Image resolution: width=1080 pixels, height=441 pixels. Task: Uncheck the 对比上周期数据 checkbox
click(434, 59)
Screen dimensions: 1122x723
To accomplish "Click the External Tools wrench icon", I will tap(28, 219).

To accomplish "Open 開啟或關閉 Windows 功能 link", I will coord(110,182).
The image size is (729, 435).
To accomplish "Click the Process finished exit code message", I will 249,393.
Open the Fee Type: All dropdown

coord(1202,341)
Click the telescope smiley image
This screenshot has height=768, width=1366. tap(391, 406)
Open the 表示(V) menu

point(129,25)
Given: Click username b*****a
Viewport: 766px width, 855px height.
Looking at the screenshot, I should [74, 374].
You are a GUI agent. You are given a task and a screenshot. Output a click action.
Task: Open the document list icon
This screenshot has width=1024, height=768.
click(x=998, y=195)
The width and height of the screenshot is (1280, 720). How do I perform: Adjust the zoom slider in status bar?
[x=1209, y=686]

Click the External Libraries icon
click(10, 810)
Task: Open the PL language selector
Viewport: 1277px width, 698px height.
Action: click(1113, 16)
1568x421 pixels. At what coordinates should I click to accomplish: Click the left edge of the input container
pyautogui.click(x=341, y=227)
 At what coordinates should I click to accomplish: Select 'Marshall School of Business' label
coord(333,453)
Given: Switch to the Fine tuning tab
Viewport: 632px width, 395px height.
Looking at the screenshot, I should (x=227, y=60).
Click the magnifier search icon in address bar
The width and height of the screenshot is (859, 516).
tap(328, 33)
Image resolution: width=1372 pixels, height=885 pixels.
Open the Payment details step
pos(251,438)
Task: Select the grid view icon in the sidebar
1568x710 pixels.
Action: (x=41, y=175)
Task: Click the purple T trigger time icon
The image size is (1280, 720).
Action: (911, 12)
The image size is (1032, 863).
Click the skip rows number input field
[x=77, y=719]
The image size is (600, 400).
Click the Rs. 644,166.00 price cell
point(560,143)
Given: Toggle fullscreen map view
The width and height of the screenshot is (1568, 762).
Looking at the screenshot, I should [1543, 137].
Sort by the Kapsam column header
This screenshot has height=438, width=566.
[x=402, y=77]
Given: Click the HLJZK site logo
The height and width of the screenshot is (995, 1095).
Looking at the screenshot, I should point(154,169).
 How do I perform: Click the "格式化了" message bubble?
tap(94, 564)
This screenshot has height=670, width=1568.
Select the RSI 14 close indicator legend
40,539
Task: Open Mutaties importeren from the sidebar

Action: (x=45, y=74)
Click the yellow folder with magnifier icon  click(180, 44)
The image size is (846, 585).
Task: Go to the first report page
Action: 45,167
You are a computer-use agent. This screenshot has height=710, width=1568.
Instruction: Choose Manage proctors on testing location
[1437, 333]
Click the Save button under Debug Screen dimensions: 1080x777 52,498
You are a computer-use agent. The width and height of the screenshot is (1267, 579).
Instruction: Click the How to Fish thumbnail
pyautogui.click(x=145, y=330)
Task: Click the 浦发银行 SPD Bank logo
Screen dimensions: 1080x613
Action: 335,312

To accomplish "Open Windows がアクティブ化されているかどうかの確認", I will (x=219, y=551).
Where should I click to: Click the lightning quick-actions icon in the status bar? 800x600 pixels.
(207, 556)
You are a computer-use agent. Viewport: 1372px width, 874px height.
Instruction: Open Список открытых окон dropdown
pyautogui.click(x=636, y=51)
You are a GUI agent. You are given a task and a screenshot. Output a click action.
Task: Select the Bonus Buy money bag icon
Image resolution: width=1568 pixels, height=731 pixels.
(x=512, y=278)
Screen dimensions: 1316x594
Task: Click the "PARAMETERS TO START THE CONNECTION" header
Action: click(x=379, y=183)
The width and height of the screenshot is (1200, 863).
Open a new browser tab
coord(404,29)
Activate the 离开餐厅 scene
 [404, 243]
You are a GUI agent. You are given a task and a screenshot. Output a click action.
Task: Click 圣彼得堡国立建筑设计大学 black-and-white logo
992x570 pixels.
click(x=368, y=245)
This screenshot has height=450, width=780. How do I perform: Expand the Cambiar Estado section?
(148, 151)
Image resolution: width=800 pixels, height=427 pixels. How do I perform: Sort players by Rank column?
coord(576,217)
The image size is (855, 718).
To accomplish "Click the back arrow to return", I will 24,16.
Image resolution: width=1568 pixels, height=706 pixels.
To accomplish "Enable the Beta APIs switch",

## Assigned task
Which lines of the records contain "logo"? Show each of them.

## Answer box
Given: Click the HLJZK site logo
Task: Click the 浦发银行 SPD Bank logo
Task: Click 圣彼得堡国立建筑设计大学 black-and-white logo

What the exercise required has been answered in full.